> _Problem description_
Write out, word for word, the first line of the data below and every line after it through the one containing "Отправить (419, 839)".

***** Supplied data *****

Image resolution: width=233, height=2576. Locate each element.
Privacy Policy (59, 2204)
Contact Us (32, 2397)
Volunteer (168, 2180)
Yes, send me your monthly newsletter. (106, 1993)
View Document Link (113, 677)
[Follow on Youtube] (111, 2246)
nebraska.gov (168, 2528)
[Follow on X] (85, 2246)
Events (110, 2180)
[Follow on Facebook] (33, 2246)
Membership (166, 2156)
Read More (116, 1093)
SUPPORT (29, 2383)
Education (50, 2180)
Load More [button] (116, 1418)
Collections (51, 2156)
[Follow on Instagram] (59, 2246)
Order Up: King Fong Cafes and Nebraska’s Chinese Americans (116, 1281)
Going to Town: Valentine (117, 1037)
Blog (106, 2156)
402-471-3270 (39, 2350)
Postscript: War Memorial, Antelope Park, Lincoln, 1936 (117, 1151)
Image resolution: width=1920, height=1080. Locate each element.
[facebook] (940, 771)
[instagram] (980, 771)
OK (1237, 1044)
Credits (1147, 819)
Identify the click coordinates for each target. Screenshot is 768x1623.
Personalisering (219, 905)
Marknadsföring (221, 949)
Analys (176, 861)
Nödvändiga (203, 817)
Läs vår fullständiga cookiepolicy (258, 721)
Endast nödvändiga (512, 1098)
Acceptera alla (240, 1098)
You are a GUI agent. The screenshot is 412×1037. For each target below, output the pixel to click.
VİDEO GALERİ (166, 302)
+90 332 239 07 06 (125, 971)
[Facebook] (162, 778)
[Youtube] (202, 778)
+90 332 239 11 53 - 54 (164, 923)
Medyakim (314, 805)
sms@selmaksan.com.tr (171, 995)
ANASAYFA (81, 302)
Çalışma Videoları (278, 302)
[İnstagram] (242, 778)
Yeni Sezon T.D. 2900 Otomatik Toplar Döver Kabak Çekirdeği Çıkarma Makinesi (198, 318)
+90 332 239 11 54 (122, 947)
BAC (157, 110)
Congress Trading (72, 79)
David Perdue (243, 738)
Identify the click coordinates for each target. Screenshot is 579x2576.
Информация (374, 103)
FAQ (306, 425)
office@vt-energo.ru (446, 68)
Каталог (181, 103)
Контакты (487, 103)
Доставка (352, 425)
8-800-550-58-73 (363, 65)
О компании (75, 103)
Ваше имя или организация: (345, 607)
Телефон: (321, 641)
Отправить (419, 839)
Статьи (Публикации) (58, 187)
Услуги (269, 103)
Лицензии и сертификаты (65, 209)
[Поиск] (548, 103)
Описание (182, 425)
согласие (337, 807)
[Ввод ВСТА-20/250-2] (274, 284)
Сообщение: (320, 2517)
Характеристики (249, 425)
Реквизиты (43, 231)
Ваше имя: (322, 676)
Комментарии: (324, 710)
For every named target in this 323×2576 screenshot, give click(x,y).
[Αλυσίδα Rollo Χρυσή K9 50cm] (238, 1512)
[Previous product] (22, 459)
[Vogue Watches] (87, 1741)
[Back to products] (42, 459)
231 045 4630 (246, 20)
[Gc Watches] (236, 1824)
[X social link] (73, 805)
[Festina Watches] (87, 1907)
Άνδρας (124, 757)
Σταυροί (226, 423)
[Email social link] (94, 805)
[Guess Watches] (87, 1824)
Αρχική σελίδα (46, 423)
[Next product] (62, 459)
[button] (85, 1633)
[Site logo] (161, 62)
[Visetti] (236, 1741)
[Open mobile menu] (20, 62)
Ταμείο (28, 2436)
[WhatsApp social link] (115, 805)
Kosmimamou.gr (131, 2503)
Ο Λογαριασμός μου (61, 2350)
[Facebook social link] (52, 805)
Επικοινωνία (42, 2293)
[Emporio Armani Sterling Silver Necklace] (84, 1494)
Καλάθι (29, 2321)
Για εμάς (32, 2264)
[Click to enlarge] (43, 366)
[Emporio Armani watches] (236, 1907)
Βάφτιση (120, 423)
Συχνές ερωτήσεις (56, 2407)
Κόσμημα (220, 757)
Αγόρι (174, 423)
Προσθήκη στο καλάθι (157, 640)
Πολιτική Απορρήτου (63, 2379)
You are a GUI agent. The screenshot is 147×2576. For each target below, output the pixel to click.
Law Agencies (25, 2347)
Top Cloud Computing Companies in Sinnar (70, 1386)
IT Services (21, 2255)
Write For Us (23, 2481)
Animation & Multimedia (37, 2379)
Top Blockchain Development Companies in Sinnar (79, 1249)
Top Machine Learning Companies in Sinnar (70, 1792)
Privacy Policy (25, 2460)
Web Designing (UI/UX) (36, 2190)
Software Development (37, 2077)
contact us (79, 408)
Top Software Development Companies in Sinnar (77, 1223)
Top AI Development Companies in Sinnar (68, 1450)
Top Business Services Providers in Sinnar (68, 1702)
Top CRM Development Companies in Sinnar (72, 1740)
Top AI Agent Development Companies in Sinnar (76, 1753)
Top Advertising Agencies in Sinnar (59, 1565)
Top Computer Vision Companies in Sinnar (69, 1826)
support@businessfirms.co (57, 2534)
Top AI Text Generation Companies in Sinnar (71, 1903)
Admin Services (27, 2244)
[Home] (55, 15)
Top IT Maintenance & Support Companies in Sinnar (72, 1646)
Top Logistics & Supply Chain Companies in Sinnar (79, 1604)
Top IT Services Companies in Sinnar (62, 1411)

*****

> _Exercise response_
Image resolution: width=233, height=2576. Locate each element.
Privacy Policy (59, 2204)
Contact Us (32, 2397)
Volunteer (168, 2180)
Yes, send me your monthly newsletter. (106, 1993)
View Document Link (113, 677)
[Follow on Youtube] (111, 2246)
nebraska.gov (168, 2528)
[Follow on X] (85, 2246)
Events (110, 2180)
[Follow on Facebook] (33, 2246)
Membership (166, 2156)
Read More (116, 1093)
SUPPORT (29, 2383)
Education (50, 2180)
Load More [button] (116, 1418)
Collections (51, 2156)
[Follow on Instagram] (59, 2246)
Order Up: King Fong Cafes and Nebraska’s Chinese Americans (116, 1281)
Going to Town: Valentine (117, 1037)
Blog (106, 2156)
402-471-3270 (39, 2350)
Postscript: War Memorial, Antelope Park, Lincoln, 1936 (117, 1151)
Image resolution: width=1920, height=1080. Locate each element.
[facebook] (940, 771)
[instagram] (980, 771)
OK (1237, 1044)
Credits (1147, 819)
Identify the click coordinates for each target. Screenshot is 768x1623.
Personalisering (219, 905)
Marknadsföring (221, 949)
Analys (176, 861)
Nödvändiga (203, 817)
Läs vår fullständiga cookiepolicy (258, 721)
Endast nödvändiga (512, 1098)
Acceptera alla (240, 1098)
You are a GUI agent. The screenshot is 412×1037. For each target below, output the pixel to click.
VİDEO GALERİ (166, 302)
+90 332 239 07 06 (125, 971)
[Facebook] (162, 778)
[Youtube] (202, 778)
+90 332 239 11 53 - 54 (164, 923)
Medyakim (314, 805)
sms@selmaksan.com.tr (171, 995)
ANASAYFA (81, 302)
Çalışma Videoları (278, 302)
[İnstagram] (242, 778)
Yeni Sezon T.D. 2900 Otomatik Toplar Döver Kabak Çekirdeği Çıkarma Makinesi (198, 318)
+90 332 239 11 54 (122, 947)
BAC (157, 110)
Congress Trading (72, 79)
David Perdue (243, 738)
Identify the click coordinates for each target. Screenshot is 579x2576.
Информация (374, 103)
FAQ (306, 425)
office@vt-energo.ru (446, 68)
Каталог (181, 103)
Контакты (487, 103)
Доставка (352, 425)
8-800-550-58-73 (363, 65)
О компании (75, 103)
Ваше имя или организация: (345, 607)
Телефон: (321, 641)
Отправить (419, 839)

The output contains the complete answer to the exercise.